→ **PROVIDED INFORMATION**:
#####

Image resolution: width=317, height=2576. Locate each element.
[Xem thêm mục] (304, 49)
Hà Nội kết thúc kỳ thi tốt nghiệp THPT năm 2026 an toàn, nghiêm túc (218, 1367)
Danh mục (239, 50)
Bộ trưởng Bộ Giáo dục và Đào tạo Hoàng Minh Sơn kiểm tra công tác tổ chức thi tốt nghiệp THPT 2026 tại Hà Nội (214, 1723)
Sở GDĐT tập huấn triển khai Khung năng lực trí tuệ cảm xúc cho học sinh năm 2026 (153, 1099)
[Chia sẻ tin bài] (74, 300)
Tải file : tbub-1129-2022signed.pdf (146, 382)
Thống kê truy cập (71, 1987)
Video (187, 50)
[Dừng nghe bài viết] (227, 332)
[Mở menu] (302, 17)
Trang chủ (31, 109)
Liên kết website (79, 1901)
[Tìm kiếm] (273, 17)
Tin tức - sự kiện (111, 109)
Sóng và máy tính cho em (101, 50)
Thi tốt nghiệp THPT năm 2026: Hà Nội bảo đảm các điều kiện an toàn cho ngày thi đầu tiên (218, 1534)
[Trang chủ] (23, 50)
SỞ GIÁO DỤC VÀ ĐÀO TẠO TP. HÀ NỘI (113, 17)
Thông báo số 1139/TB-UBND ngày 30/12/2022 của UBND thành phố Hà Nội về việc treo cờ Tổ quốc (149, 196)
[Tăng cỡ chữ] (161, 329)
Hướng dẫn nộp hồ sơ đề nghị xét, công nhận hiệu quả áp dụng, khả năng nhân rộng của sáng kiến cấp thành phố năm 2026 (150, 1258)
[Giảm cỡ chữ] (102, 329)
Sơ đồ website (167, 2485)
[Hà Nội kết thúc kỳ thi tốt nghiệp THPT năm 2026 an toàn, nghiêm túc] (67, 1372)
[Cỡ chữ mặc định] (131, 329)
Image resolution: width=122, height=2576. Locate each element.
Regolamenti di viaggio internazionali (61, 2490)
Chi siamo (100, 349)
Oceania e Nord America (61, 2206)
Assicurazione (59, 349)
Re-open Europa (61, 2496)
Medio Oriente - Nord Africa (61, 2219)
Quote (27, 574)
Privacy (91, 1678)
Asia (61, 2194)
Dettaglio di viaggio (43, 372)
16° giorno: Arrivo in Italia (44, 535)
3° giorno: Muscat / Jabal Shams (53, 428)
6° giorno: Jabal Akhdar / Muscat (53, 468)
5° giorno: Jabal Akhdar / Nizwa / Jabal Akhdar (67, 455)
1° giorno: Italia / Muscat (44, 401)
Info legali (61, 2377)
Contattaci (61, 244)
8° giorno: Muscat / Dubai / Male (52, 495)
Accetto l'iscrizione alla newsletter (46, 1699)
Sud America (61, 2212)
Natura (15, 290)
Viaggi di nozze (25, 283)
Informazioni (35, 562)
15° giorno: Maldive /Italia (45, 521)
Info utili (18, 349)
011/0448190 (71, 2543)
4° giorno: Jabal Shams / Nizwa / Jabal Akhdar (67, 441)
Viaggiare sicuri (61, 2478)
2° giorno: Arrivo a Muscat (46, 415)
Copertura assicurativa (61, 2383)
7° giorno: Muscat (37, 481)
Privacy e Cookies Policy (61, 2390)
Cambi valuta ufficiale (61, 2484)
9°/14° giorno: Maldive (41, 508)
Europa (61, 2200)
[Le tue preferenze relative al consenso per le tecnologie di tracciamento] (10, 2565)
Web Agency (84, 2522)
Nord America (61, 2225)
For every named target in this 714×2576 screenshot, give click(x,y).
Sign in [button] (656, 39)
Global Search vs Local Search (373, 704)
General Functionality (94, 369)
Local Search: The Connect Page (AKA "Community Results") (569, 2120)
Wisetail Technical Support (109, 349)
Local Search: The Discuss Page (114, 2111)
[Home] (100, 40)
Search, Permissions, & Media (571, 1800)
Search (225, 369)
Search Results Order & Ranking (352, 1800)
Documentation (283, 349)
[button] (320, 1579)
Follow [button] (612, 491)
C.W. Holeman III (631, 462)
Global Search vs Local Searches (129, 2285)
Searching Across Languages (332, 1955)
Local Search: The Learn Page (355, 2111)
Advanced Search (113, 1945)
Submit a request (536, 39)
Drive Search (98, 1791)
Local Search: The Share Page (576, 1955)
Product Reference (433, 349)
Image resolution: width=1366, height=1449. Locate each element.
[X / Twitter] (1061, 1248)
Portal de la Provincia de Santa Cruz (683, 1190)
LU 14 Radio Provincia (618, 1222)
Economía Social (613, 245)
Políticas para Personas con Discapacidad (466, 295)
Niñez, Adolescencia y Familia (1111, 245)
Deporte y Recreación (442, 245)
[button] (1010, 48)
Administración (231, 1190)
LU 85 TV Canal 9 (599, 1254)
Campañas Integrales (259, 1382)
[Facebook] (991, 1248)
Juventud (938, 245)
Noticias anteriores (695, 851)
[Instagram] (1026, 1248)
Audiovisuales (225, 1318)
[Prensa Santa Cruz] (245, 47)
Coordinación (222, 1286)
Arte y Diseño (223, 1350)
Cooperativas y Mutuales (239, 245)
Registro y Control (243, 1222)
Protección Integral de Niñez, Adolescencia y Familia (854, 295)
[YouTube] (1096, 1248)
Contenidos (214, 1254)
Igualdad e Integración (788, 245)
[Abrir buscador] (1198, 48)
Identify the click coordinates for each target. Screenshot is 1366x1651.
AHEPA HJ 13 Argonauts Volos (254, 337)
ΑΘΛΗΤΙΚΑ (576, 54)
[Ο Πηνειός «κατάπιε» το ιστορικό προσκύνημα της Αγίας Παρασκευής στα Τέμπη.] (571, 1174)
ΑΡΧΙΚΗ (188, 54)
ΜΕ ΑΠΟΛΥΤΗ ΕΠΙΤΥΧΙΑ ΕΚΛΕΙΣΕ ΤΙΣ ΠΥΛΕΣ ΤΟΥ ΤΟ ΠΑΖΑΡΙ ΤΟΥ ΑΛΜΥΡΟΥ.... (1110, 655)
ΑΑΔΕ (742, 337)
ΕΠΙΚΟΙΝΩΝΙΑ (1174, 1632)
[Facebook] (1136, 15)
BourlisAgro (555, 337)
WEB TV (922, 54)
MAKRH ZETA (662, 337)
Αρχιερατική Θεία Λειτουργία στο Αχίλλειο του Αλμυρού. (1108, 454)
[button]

#####

→ **HOW TO COMPLETE THIS TASK**: Down to the final line, write out all of the material exactly.

→ **PROBLEM SOLUTION**:
Image resolution: width=317, height=2576. Locate each element.
[Xem thêm mục] (304, 49)
Hà Nội kết thúc kỳ thi tốt nghiệp THPT năm 2026 an toàn, nghiêm túc (218, 1367)
Danh mục (239, 50)
Bộ trưởng Bộ Giáo dục và Đào tạo Hoàng Minh Sơn kiểm tra công tác tổ chức thi tốt nghiệp THPT 2026 tại Hà Nội (214, 1723)
Sở GDĐT tập huấn triển khai Khung năng lực trí tuệ cảm xúc cho học sinh năm 2026 (153, 1099)
[Chia sẻ tin bài] (74, 300)
Tải file : tbub-1129-2022signed.pdf (146, 382)
Thống kê truy cập (71, 1987)
Video (187, 50)
[Dừng nghe bài viết] (227, 332)
[Mở menu] (302, 17)
Trang chủ (31, 109)
Liên kết website (79, 1901)
[Tìm kiếm] (273, 17)
Tin tức - sự kiện (111, 109)
Sóng và máy tính cho em (101, 50)
Thi tốt nghiệp THPT năm 2026: Hà Nội bảo đảm các điều kiện an toàn cho ngày thi đầu tiên (218, 1534)
[Trang chủ] (23, 50)
SỞ GIÁO DỤC VÀ ĐÀO TẠO TP. HÀ NỘI (113, 17)
Thông báo số 1139/TB-UBND ngày 30/12/2022 của UBND thành phố Hà Nội về việc treo cờ Tổ quốc (149, 196)
[Tăng cỡ chữ] (161, 329)
Hướng dẫn nộp hồ sơ đề nghị xét, công nhận hiệu quả áp dụng, khả năng nhân rộng của sáng kiến cấp thành phố năm 2026 (150, 1258)
[Giảm cỡ chữ] (102, 329)
Sơ đồ website (167, 2485)
[Hà Nội kết thúc kỳ thi tốt nghiệp THPT năm 2026 an toàn, nghiêm túc] (67, 1372)
[Cỡ chữ mặc định] (131, 329)
Image resolution: width=122, height=2576. Locate each element.
Regolamenti di viaggio internazionali (61, 2490)
Chi siamo (100, 349)
Oceania e Nord America (61, 2206)
Assicurazione (59, 349)
Re-open Europa (61, 2496)
Medio Oriente - Nord Africa (61, 2219)
Quote (27, 574)
Privacy (91, 1678)
Asia (61, 2194)
Dettaglio di viaggio (43, 372)
16° giorno: Arrivo in Italia (44, 535)
3° giorno: Muscat / Jabal Shams (53, 428)
6° giorno: Jabal Akhdar / Muscat (53, 468)
5° giorno: Jabal Akhdar / Nizwa / Jabal Akhdar (67, 455)
1° giorno: Italia / Muscat (44, 401)
Info legali (61, 2377)
Contattaci (61, 244)
8° giorno: Muscat / Dubai / Male (52, 495)
Accetto l'iscrizione alla newsletter (46, 1699)
Sud America (61, 2212)
Natura (15, 290)
Viaggi di nozze (25, 283)
Informazioni (35, 562)
15° giorno: Maldive /Italia (45, 521)
Info utili (18, 349)
011/0448190 (71, 2543)
4° giorno: Jabal Shams / Nizwa / Jabal Akhdar (67, 441)
Viaggiare sicuri (61, 2478)
2° giorno: Arrivo a Muscat (46, 415)
Copertura assicurativa (61, 2383)
7° giorno: Muscat (37, 481)
Privacy e Cookies Policy (61, 2390)
Cambi valuta ufficiale (61, 2484)
9°/14° giorno: Maldive (41, 508)
Europa (61, 2200)
[Le tue preferenze relative al consenso per le tecnologie di tracciamento] (10, 2565)
Web Agency (84, 2522)
Nord America (61, 2225)
For every named target in this 714×2576 screenshot, give click(x,y).
Sign in [button] (656, 39)
Global Search vs Local Search (373, 704)
General Functionality (94, 369)
Local Search: The Connect Page (AKA "Community Results") (569, 2120)
Wisetail Technical Support (109, 349)
Local Search: The Discuss Page (114, 2111)
[Home] (100, 40)
Search, Permissions, & Media (571, 1800)
Search (225, 369)
Search Results Order & Ranking (352, 1800)
Documentation (283, 349)
[button] (320, 1579)
Follow [button] (612, 491)
C.W. Holeman III (631, 462)
Global Search vs Local Searches (129, 2285)
Searching Across Languages (332, 1955)
Local Search: The Learn Page (355, 2111)
Advanced Search (113, 1945)
Submit a request (536, 39)
Drive Search (98, 1791)
Local Search: The Share Page (576, 1955)
Product Reference (433, 349)
Image resolution: width=1366, height=1449. Locate each element.
[X / Twitter] (1061, 1248)
Portal de la Provincia de Santa Cruz (683, 1190)
LU 14 Radio Provincia (618, 1222)
Economía Social (613, 245)
Políticas para Personas con Discapacidad (466, 295)
Niñez, Adolescencia y Familia (1111, 245)
Deporte y Recreación (442, 245)
[button] (1010, 48)
Administración (231, 1190)
LU 85 TV Canal 9 (599, 1254)
Campañas Integrales (259, 1382)
[Facebook] (991, 1248)
Juventud (938, 245)
Noticias anteriores (695, 851)
[Instagram] (1026, 1248)
Audiovisuales (225, 1318)
[Prensa Santa Cruz] (245, 47)
Coordinación (222, 1286)
Arte y Diseño (223, 1350)
Cooperativas y Mutuales (239, 245)
Registro y Control (243, 1222)
Protección Integral de Niñez, Adolescencia y Familia (854, 295)
[YouTube] (1096, 1248)
Contenidos (214, 1254)
Igualdad e Integración (788, 245)
[Abrir buscador] (1198, 48)
Identify the click coordinates for each target. Screenshot is 1366x1651.
AHEPA HJ 13 Argonauts Volos (254, 337)
ΑΘΛΗΤΙΚΑ (576, 54)
[Ο Πηνειός «κατάπιε» το ιστορικό προσκύνημα της Αγίας Παρασκευής στα Τέμπη.] (571, 1174)
ΑΡΧΙΚΗ (188, 54)
ΜΕ ΑΠΟΛΥΤΗ ΕΠΙΤΥΧΙΑ ΕΚΛΕΙΣΕ ΤΙΣ ΠΥΛΕΣ ΤΟΥ ΤΟ ΠΑΖΑΡΙ ΤΟΥ ΑΛΜΥΡΟΥ.... (1110, 655)
ΑΑΔΕ (742, 337)
ΕΠΙΚΟΙΝΩΝΙΑ (1174, 1632)
[Facebook] (1136, 15)
BourlisAgro (555, 337)
WEB TV (922, 54)
MAKRH ZETA (662, 337)
Αρχιερατική Θεία Λειτουργία στο Αχίλλειο του Αλμυρού. (1108, 454)
[button]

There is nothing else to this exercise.